Remember December: Standard Type Foundry, New Delhi

December 2009

I am now a graduate in Type Design from Reading University; pleased but somehow empty. After handing in my master thesis on the last day, September 17th (also my birthday), and after celebrating typography in Mexico City at ATypI in October, I was already back in Paris, my hometown, for a month. Not having yet found any job, I registered at the Job Center, aka Pôle Emploi. My experience happened to be quite schizophrenic when I was told my Resume was most likely too sad, too black and white. The Job Center office suggested me thereafter to follow a Resume layout training. I do not think my qualifications were even recognized in this state organization.

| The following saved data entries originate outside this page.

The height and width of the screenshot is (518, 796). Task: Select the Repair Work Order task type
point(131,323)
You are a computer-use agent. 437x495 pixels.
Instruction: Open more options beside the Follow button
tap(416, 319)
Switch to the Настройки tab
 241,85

The future was not looking that bright for me; I was clueless about what to do next. One evening I met up with a few friends; amongst them was Titus Nemeth. We talked about different things but most importantly … travel to the place where the writing system I have studied in Reading is used. A few weeks later I had tickets to New Delhi in my pocket, ready for a Devanagari overflow!

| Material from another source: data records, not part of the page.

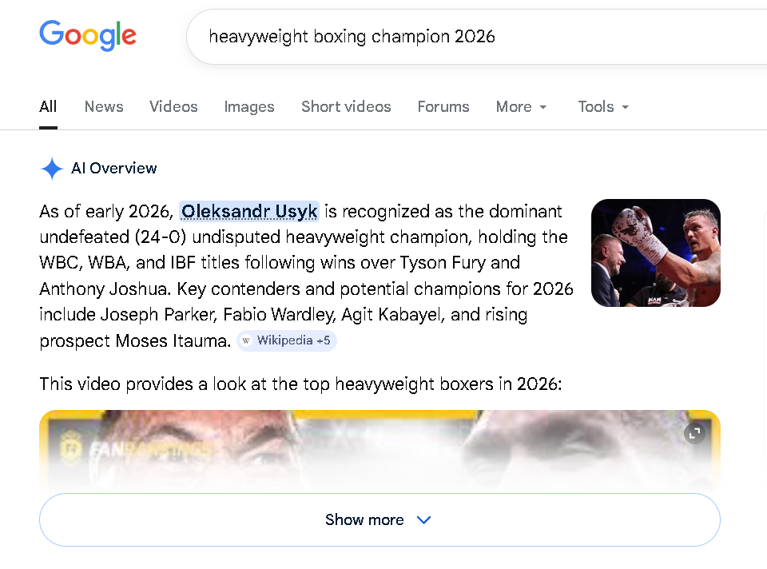Open the Videos tab
The height and width of the screenshot is (569, 767).
pos(173,107)
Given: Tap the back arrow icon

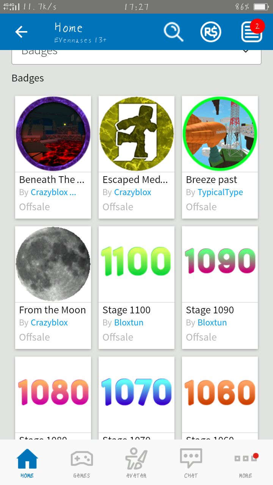Looking at the screenshot, I should tap(21, 32).
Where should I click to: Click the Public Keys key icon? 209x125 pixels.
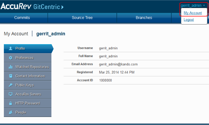tap(11, 85)
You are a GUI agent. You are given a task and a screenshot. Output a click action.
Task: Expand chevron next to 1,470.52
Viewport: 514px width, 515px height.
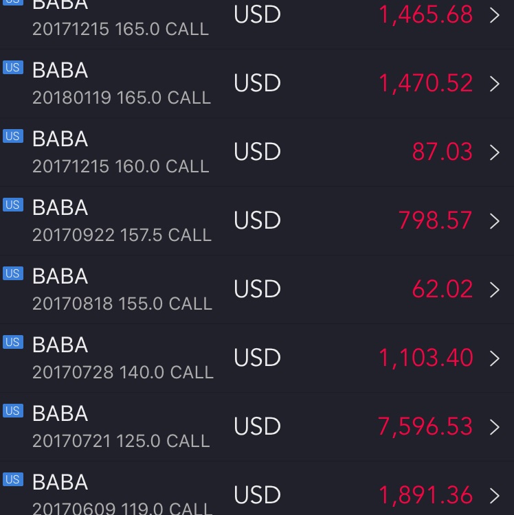(x=494, y=84)
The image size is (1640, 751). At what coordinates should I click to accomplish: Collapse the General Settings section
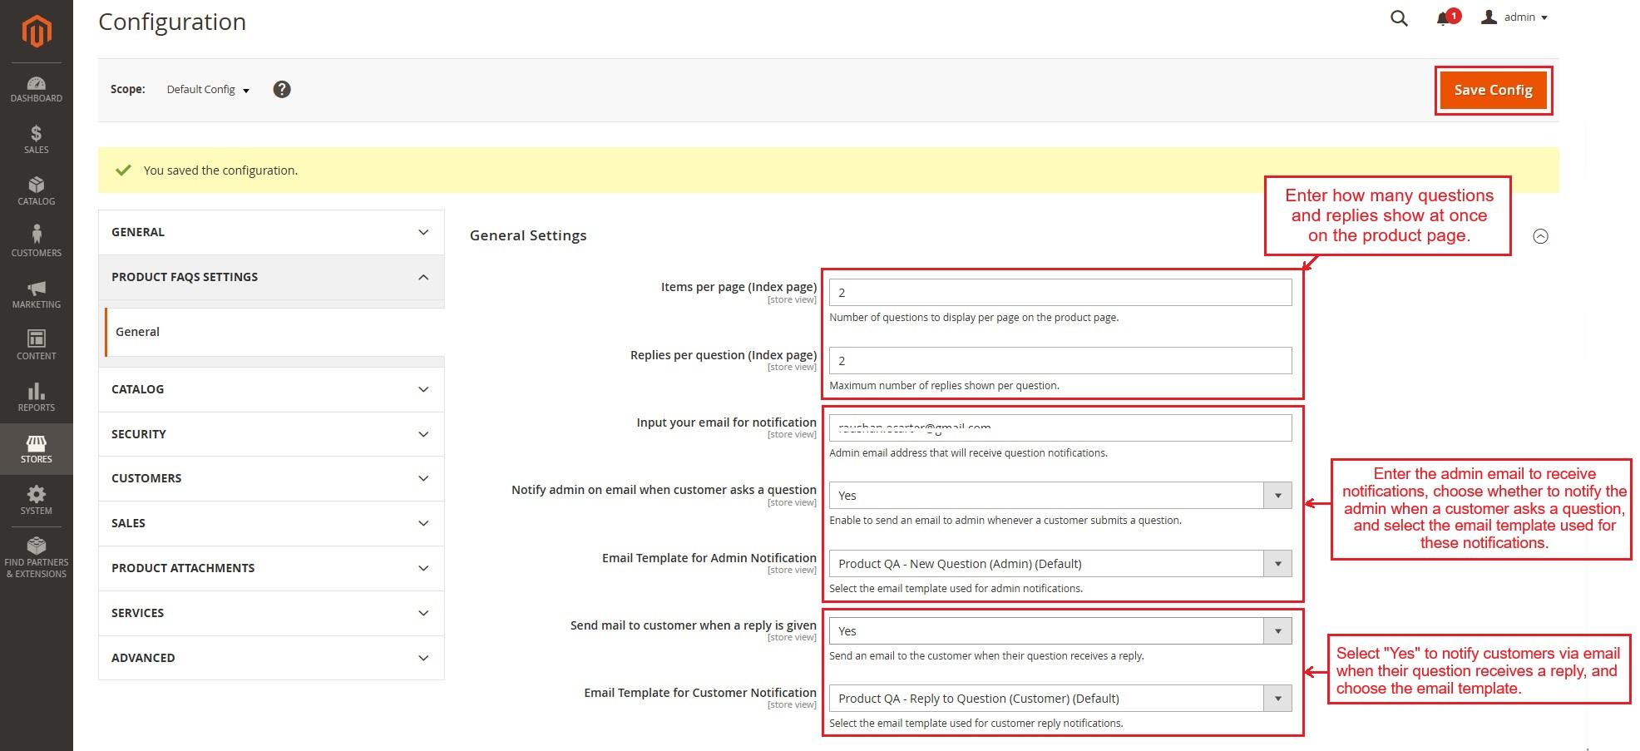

Preparing the trip, I started learning Hindi; that aim was never really successful, unfortunately. On the other hand, it was encouraging and positive to meet Mayank, my French-Hindi tandem partner. He put me in touch with his dad, who came to meet me at the New Delhi airport with his chauffeur. My Hindi was quite ridiculous and neither Mayank’s dad nor the young chauffeur could articulate words in English. They dropped me off at my hotel.

After acclimating to New Delhi – the weather was exceptionally warm for March, around 42°C (108°F) every day – I realized that traveling around the country on my own would be difficult, more likely, impossible. Instead, I decided to focus on researching type in Delhi. First and foremost, I visited the small design studio of Ishan Khosla. There, I was warmly welcomed and Ishan gave me a ruler he got from someone, mentioning that “the foundry may still exist in Old Delhi”. The Standard Type Foundry. That is all I needed at that time: a challenge!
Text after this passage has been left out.